» To do: Reproduce the material word for word, starting at the line that contains "coordinates (66, 153)." and ending at the line that contains "(648, 354).", with both of those lines included.
start Listed entries
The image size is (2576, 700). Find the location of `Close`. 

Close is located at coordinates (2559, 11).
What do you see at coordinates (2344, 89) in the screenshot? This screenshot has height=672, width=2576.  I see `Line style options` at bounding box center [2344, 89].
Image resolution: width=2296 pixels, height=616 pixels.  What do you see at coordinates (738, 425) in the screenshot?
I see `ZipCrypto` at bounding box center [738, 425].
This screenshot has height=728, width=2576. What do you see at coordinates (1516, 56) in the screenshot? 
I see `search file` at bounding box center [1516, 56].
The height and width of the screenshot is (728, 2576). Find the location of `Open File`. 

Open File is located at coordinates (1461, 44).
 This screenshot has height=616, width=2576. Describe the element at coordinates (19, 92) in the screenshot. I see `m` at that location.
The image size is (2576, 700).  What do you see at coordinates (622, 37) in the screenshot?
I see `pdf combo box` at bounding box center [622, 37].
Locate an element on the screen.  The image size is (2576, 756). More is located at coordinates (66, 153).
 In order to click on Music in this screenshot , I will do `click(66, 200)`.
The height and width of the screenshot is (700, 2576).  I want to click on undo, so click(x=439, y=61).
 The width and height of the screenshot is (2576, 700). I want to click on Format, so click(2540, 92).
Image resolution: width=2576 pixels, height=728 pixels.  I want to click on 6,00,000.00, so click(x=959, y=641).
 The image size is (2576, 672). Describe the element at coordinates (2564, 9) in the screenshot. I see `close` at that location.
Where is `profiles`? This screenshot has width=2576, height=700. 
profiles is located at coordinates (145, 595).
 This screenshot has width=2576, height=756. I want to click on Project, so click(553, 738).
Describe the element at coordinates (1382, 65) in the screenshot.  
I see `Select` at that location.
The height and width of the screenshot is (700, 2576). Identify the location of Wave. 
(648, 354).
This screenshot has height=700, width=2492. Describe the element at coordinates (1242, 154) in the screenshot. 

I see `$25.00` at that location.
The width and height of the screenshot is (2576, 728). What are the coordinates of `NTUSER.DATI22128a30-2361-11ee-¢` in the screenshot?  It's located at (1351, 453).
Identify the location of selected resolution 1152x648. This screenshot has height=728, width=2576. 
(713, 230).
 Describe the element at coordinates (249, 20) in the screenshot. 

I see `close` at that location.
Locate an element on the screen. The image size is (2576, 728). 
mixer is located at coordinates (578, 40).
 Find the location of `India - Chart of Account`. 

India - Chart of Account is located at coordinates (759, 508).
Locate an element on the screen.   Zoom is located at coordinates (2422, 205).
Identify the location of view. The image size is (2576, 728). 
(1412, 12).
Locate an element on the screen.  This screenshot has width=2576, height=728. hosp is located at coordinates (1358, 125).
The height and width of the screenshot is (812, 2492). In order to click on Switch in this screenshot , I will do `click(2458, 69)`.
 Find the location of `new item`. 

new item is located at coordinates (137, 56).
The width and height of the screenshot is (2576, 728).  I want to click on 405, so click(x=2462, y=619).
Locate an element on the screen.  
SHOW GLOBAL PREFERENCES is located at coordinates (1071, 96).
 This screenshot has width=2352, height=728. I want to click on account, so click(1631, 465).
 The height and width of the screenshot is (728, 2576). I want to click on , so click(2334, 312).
end Listed entries
» Full response:
Locate an element on the screen.  The image size is (2576, 756). More is located at coordinates (66, 153).
 In order to click on Music in this screenshot , I will do `click(66, 200)`.
The height and width of the screenshot is (700, 2576).  I want to click on undo, so click(x=439, y=61).
 The width and height of the screenshot is (2576, 700). I want to click on Format, so click(2540, 92).
Image resolution: width=2576 pixels, height=728 pixels.  I want to click on 6,00,000.00, so click(x=959, y=641).
 The image size is (2576, 672). Describe the element at coordinates (2564, 9) in the screenshot. I see `close` at that location.
Where is `profiles`? This screenshot has width=2576, height=700. 
profiles is located at coordinates (145, 595).
 This screenshot has width=2576, height=756. I want to click on Project, so click(553, 738).
Describe the element at coordinates (1382, 65) in the screenshot.  
I see `Select` at that location.
The height and width of the screenshot is (700, 2576). Identify the location of Wave. 
(648, 354).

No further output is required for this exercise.